By the way, "if you don't behave I'll give you a smack" is not a threat of violence it's parental chastisement.

You mightn't agree with it but it's not a violent threat.

scottishegg · 04/06/2013 11:31

Agree with the posters that say you cant judge anyone on the basis of 20 minutes. No parent is perfect and gets it 100% right all of the time. I am fairly strict with my ds when we are out in public and the mother may have been having a bad day- no more and no less.

wonderingagain · 04/06/2013 11:51

You may not agree with it, but if an adult gave another adult a smack it would be assault and that is the law. Threatening to do it is considered a threat of violence and is also illegal. I don't understand why anyone would think that it's acceptable to do those things to a four-year-old just for fidgeting.

The argument that you can't judge on 20 minutes is a bit hypocritical, we weren't there and we can't really can't judge OP as she was the only eye-witness. Only OP knows what happened and to what extent she felt the boy was being neglected. I don't think OP has gone to the trouble of starting this thread without there having been a good reason.

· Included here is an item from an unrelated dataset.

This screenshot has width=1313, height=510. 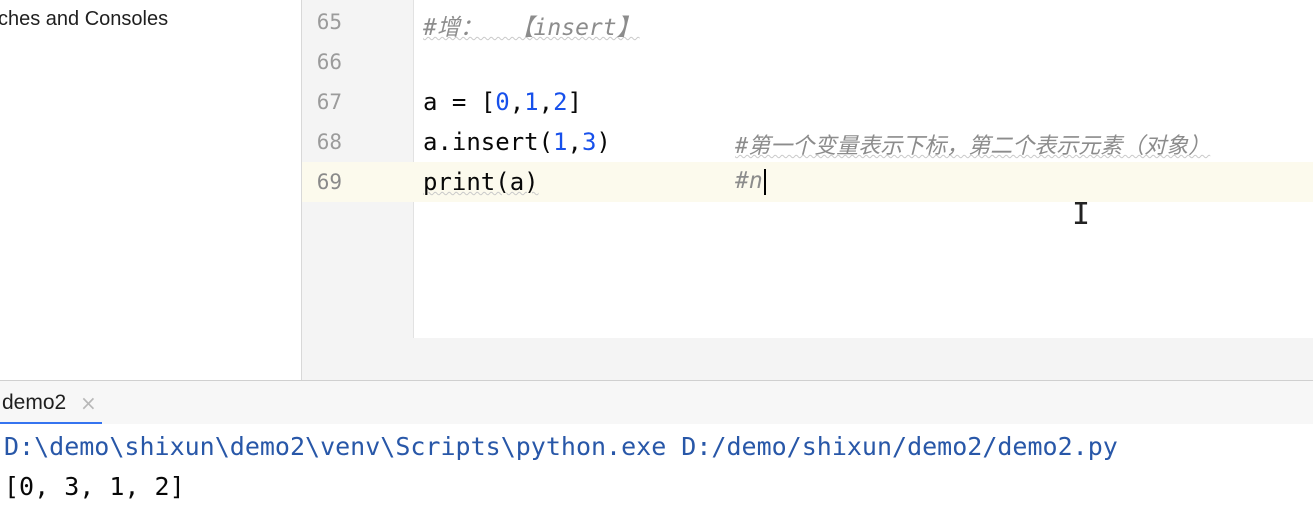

Being grumpy with one child and cooing to another is just nasty self-indulgent favouritism, however you dress it up as having a bad day. If you're having a bad day you wouldn't be able to coo at the baby either, I would accept that. It's this kind of passive attitude to childrens needs that enables abuse and neglect.

Fakebook · 04/06/2013 12:14

Maybe he'd done something really naughty before leaving the house? I've had moments like that with dd. We're not perfect you know.

claraschu · 04/06/2013 12:22

I hate seeing people behave like this, and yes I think you should feel free to go ahead and judge.

I have been a horrible parent many times, but I would never behave in this particular way, and neither would any of my friends, (though of course we all lose our patience sometimes).